O livro que fez publicar é riquíssimo em fotografias do que eram e o que viraram fábricas de todos os setores. Uma carnificina.  A Casa Publicadora Brasileira, onde hoje estão centenas de apartamentos e o Shopping ABC, estrebucha nas páginas daquela obra denunciatória.

GEORREFERENCIAMENTO

Aliás, esse é um ponto importante do projeto. As fábricas desapareceram, muitas das quais ainda mostram vísceras de galpões desocupados, quando não entregues aos ratos, mas também são centenas os casos de reaproveitamento das áreas. Templos evangélicos, por exemplo, que se multiplicaram, são testemunhos de que se substituíram materialidades industriais por súplicas espirituais.

O circuito de turismo desindustrial do Grande ABC é um prato cheio para quem tem fome memorial, mas também para quem gosta de lidar com todas as possibilidades críticas. Quero dizer que não basta chorar o leite derramado do que se foi, mas entender o que sobrou no pires.

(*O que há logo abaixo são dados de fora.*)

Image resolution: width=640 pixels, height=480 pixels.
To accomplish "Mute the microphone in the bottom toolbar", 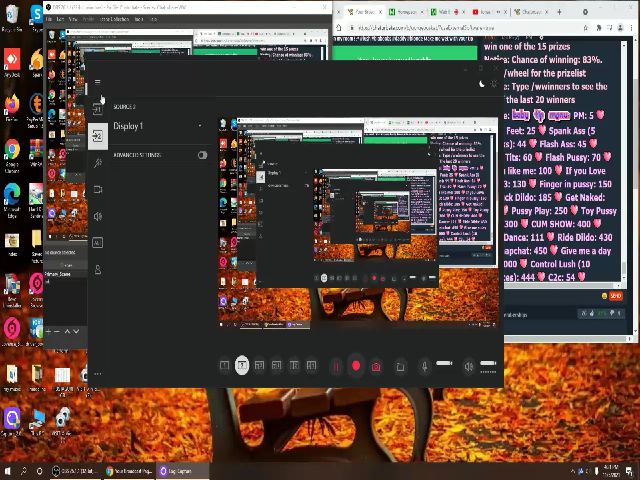I will (x=424, y=367).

Nesse caso, seria extraordinária a manutenção de mapa georreferencial tecnologicamente atualizado.

Já imaginou o leitor como seria a reação dos turistas presenciais ou mesmo por meio do mundo digital? Um mapa do Grande ABC com detalhes de cada ponto geográfico de indústrias que se foram, de galpões vazios, de terrenos vazios e substitutos em atividades de comércio e serviços.

Haveria tantas variáveis à disposição dos curiosos fisicamente ou não presentes no Grande ABC que chego ao ponto de dizer algo que vai soar ainda mais como abuso e provocação: daria para arrecadar um bocado de dinheiro. Ver o Grande ABC de hoje sem voltar ao passado é um tratado de irresponsabilidade de governança regional. Pior que isso é ver manchetes de jornais babando ovo para autoridades que nada ou quase nada fizeram no passado enquanto outras que estão chegando fazem de tudo para esconder a realidade.

Os programas de turismo industrial são, rigorosamente, quando observados sob lentes de inquietação social, um acinte ao senso crítico. Afinal, sugerem subliminarmente que temos uma vitalidade, negada pelos fatos. Turismo desindustrial deveria ser prioridade como lição pedagógica de chamamento à consciência regional.

E aproveitando o projeto, que tal espalhar painéis do Desempregômetro, proposto por este jornalista, em cada sinalização de indústria que se foi, com os respectivos contingentes de trabalhadores de então?